Each line of the data below that holds the word "computer" is to be reported in full.

Stored data entries
[Start of section]

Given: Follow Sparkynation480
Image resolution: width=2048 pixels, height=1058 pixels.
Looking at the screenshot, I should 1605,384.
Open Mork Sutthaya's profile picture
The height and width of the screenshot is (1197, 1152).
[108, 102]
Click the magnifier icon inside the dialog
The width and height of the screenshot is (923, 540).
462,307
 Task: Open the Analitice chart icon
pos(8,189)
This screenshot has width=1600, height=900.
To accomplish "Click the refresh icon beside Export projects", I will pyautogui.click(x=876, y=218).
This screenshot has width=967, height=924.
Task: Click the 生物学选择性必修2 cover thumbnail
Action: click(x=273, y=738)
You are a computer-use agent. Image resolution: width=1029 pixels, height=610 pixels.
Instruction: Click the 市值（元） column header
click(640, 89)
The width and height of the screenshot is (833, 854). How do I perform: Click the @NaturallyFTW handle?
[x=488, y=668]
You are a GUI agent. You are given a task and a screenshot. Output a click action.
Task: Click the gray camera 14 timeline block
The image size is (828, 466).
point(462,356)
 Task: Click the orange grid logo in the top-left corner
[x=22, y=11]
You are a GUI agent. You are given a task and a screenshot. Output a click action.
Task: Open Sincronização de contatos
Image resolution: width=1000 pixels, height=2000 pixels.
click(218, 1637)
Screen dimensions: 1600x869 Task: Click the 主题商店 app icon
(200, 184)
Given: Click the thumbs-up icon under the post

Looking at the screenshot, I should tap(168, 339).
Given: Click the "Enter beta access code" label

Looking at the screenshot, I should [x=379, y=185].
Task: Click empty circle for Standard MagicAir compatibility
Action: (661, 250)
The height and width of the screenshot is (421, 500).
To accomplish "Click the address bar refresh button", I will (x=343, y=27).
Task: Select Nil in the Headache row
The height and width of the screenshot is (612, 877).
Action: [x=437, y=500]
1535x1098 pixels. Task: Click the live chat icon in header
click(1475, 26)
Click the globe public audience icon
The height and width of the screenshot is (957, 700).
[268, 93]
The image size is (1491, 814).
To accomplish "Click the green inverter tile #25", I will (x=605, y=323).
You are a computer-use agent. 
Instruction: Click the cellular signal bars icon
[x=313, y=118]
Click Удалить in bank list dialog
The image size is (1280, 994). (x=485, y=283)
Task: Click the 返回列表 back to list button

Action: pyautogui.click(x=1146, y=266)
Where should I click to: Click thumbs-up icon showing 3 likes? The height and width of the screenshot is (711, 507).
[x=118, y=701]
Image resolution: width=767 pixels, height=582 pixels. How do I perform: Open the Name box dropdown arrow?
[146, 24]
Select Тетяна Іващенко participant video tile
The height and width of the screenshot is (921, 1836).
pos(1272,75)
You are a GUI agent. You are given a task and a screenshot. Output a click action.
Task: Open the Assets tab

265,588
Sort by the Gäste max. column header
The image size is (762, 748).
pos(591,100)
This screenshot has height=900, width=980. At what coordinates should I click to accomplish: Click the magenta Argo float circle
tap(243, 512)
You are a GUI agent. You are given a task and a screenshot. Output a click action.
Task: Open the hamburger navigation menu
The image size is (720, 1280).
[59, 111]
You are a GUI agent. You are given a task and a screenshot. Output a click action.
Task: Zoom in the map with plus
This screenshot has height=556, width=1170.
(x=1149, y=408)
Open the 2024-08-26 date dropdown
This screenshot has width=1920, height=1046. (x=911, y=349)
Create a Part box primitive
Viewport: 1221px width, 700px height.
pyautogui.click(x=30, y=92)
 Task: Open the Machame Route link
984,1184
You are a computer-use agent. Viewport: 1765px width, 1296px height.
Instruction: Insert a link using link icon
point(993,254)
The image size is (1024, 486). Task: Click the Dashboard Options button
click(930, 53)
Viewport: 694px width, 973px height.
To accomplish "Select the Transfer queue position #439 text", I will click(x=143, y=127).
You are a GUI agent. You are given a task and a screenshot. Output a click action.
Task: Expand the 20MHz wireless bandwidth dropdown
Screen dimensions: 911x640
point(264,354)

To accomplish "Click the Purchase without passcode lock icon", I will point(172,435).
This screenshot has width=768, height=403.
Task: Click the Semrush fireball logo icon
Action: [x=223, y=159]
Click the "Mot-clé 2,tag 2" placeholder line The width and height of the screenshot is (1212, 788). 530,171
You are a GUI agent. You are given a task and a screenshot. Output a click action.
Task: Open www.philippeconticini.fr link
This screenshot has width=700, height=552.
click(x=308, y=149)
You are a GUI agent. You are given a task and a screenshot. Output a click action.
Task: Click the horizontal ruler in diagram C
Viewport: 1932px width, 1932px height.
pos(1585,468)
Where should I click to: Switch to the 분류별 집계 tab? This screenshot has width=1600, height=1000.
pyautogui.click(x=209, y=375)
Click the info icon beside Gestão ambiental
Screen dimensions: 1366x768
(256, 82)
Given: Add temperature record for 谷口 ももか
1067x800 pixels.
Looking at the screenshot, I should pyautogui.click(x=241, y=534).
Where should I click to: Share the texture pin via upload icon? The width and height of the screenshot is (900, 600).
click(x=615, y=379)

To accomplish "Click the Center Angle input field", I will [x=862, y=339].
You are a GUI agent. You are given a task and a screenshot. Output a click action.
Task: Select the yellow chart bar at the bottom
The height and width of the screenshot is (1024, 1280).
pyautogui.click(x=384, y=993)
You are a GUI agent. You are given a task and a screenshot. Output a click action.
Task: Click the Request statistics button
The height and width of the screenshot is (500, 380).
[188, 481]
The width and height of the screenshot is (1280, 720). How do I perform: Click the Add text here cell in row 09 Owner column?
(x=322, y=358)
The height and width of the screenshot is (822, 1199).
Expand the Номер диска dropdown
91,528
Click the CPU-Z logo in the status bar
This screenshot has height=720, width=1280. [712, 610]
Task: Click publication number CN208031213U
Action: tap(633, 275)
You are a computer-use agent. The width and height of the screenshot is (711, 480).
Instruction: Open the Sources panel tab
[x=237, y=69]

[End of section]

▶ [Response area]
You are a computer-use agent. Image resolution: width=1029 pixels, height=610 pixels.
You are a computer-use agent. 
You are a computer-use agent. Viewport: 1765px width, 1296px height.
You are a computer-use agent. The width and height of the screenshot is (711, 480).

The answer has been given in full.